My suggestion for most of you would be to work out through Wednesday, perform active recovery on Thursday, and take a complete rest day on Friday. Active recovery could be going for a light swim, run, or bike at a sustainable and slow pace. While you rest Friday, make sure you do plenty of mobility. Hop on a foam roller or lacrosse ball after work and stretch after a hot shower before bed.

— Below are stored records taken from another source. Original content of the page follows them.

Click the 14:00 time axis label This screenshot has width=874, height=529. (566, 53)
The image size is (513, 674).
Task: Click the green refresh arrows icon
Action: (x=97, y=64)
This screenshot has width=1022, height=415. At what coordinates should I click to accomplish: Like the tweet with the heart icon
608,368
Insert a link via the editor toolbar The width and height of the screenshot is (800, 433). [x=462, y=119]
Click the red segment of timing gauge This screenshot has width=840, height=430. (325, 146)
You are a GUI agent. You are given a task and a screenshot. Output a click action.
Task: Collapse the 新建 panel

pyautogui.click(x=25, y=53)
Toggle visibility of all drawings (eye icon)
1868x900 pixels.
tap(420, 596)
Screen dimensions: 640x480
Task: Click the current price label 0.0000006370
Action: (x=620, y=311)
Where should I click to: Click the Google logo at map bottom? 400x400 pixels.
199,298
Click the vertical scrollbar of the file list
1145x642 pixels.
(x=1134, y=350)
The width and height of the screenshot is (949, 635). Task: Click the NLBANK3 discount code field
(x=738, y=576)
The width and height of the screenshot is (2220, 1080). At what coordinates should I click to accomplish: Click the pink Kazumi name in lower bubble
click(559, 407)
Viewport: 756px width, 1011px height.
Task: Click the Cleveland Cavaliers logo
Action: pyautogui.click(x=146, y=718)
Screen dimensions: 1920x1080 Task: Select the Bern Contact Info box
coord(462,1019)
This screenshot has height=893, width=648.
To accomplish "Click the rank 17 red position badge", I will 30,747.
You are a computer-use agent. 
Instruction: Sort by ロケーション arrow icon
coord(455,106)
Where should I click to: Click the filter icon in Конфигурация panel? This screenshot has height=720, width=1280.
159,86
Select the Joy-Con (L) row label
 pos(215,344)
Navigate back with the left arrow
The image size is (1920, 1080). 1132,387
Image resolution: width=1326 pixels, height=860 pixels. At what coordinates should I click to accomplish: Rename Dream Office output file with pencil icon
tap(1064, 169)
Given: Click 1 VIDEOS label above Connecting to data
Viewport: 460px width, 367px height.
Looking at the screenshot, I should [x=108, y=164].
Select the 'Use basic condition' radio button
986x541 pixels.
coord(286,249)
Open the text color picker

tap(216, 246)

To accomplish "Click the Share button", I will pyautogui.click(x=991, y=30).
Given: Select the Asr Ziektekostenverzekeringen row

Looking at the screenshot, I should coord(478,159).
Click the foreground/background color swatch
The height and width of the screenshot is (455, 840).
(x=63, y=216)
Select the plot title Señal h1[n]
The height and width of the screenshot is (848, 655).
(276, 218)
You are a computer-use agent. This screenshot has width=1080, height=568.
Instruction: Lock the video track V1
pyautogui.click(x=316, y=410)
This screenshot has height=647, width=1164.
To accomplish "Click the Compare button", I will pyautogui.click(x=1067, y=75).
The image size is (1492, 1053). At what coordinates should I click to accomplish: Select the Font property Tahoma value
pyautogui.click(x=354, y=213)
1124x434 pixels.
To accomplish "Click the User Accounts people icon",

Nutrition and sleep leading up to competition
If you typically cheat on your diet (Paleo, Zone, or whatever healthy eating style you follow) this week is NOT the week to enjoy the sugary treats, coffees, and pastries. You also, contrary to popular belief, do not want to “carbo load” prior to competition. Eat lean meats, nuts, seeds, plenty of vegetables, and some fruit. Drink plenty of water this week, particularly the few days before the competition. Try and get a reasonable amount of sleep this week. Particularly on Thursday and Friday nights, you will want to be well-rested for competition morning. (NO DRINKING JUSTYN) Eat a healthy and filling breakfast before the competition, and pack plenty of healthy, high-energy food for the day’s competition. Re-fueling after each WOD will be crucial to your success, but it is even more important that your body is properly fueled in the days leading up to the competition.

Ensuring that you properly taper your training, eating well this week, and getting plenty of sleep leading up to this weekend will prepare you all to compete at your best. You need to take care of your body to get the most out of it, and this is even more true when preparing for a high-intensity, multiple WOD competition. As I mentioned, if any of you have further questions please send me an email.